• **TEXT EXCERPT**
============================================================
The scheme is as follows:

  1. The client authenticates through a web-portal (authorization server) with username password.
  2. After a successful authentication, the user is forwarded to the resource-owner, the request contains a token.
  3. The resource-owner validates the token with the authorization server.
  4. The authorization server tells who the corresponding user is.

Now my question is: What is this schema called?

+--------------+                                +---------------+
|              |                                |               |
|              |       1. sends user & pass     |  authorization|
|   client     | +----------------------------> |  server       |
|              |                                |               |
|              |                                |               |
|              |                                |               |
|              |                                |               |
+--------------+                                +----^------+---+
                                                     |      |
                                                     |      |
                                   3. validates if   |      | 2. if correct, credentials
                                   256 bit string is |      | forwarded as 256 bit string.
============================================================
• **DATASET EXCERPT**

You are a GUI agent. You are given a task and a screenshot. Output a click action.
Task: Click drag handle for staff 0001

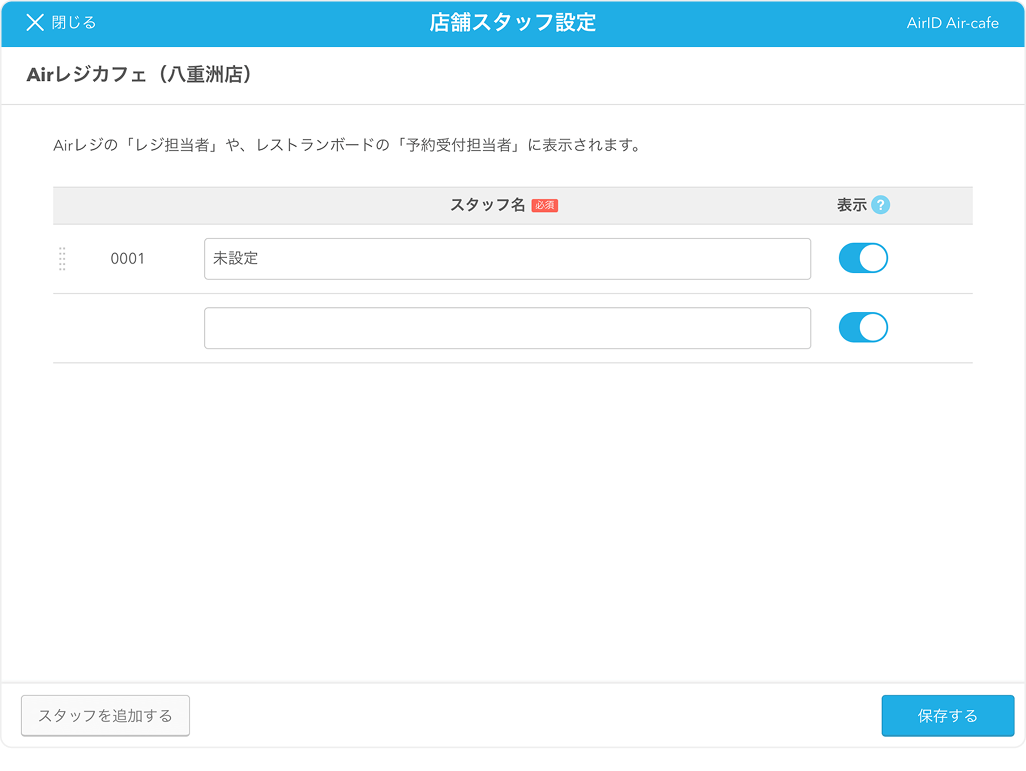point(62,259)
============================================================
• **YOUR TASKS**
1/ From the authentication scheme text, copy the passage starting with "The scheme is" and going on through "corresponding user is.".
2/ In the authentication scheme text, which party is mentioned first in each of the four numbered steps? List them in step order.

• **RESULTS BY TASK**
1/
The scheme is as follows:

  1. The client authenticates through a web-portal (authorization server) with username password.
  2. After a successful authentication, the user is forwarded to the resource-owner, the request contains a token.
  3. The resource-owner validates the token with the authorization server.
  4. The authorization server tells who the corresponding user is.

2/
1. The client
2. The user
3. The resource-owner
4. The authorization server